Она молчала, ожидая вопроса, а не дождавшись, снова сказала:
– Ты, конечно, хочешь знать почему?
– Нет-нет! – опять запротестовал Костик и тут же признался упавшим голосом разоблачённого: – Ну, в общем, да. Хочу.
– Давай пройдёмся. Тебе не зябко? Ты легко одет. Дело в том, что мне фатально не везёт. Оба моих мужа оказались монологистами – слышали только себя, говорили только о себе.
И снова – бравурная мелодия в кармане дублёнки. Включив мобильник, Элина нахмурилась.
– Да, занята, но… А какая работа?.. Переводы с подстрочника?.. Хорошо, я перезвоню… – Она сунула мобильник в карман, посмотрела на верхушки сосен: – Взгляни, какое небо!.. Очистилось. К похолоданию, наверное.
Они миновали огороженную фигурным металлическим забором впадину – в её ровных контурах угадывался под снегом пруд, пересекли пустынную детскую площадку с деревянной горкой, качелями и невысокой елью, на которой всё ещё болтались новогодние шары и остатки не сорванного ветром серебристого «дождя», втянулись в сумрачную аллею.
Там, под высокими старыми соснами, Элина чуть замедлила шаг («Смотри, как верхушки золотятся – они ещё видят солнце!..»).

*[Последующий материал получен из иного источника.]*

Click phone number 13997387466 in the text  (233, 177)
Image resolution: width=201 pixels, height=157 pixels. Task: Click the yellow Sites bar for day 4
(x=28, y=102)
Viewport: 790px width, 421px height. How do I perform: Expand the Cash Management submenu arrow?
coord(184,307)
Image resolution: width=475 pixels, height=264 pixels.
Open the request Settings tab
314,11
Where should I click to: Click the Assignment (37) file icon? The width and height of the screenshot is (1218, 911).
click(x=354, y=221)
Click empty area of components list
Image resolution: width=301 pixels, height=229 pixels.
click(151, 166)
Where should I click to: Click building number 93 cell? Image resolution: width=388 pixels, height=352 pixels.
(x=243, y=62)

Подошли к главному входу, к воротам, за которыми по тёмному, влажно отблёскивающему шоссе, безостановочно мелькая, проносились с надсадным воем автомобили и сизым бликом светилась у противоположной обочины неоновая надпись на крыше невысокого строеньица: «Продукты. 24 часа».
Повернули обратно. Элина рассказывала о нелепостях своей жизни («Приятелей тьма. Куда ни придёшь – знакомые лица, а поговорить не с кем»). Солнечные блики на верхушках сосен гасли. Крепнущий ветер разносил по блёклому небу клочковатые облака. Элина взяла Костика под руку («Конечно, есть подруги, но женская дружба эфемерна…»). Они вошли в холл своего корпуса. Кот теперь возлежал на барьере, всё в той же позе, наблюдая за дежурной, громко говорившей с кем-то по телефону.

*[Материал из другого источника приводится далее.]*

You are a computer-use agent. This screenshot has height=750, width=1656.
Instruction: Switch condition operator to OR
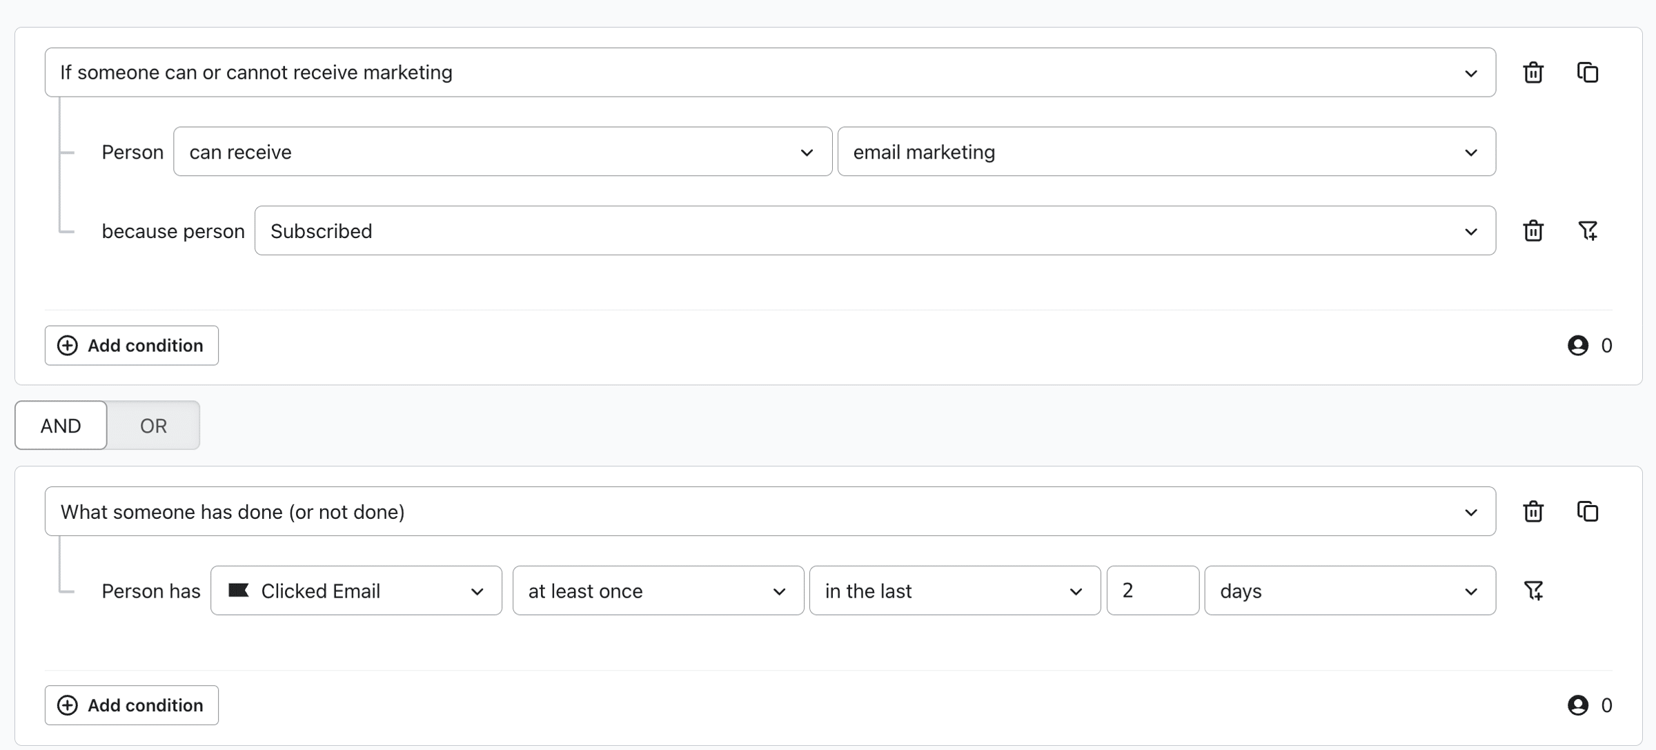(x=153, y=426)
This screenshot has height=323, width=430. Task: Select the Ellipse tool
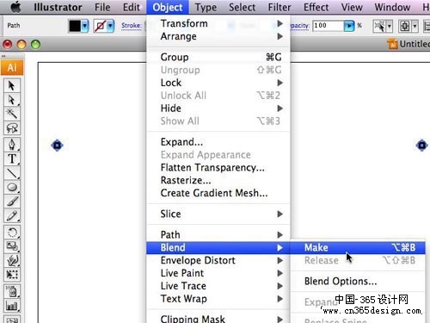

В номере Элина, запустив руку в рюкзачок, валявшийся на диване, извлекла фляжку с коньяком («Отметим внезапную нашу встречу…»), разлила по стаканам («А ведь не опоздай я на свою электричку, могли бы разминуться…»), чокнулась («Ну, смелее!»).
– Ты не спешишь? Электрички здесь частые. Но, может, я тебя утомила?
– Нет-нет! Мне… У меня… В общем, я никогда ещё…
Он так волновался, что способен был общаться лишь междометиями.
– Ты удивительный… Умеешь слушать… Это же чудо – встретить человека, который тебя слышит!.. Плакать хочется… Извини, я слишком эмоциональна.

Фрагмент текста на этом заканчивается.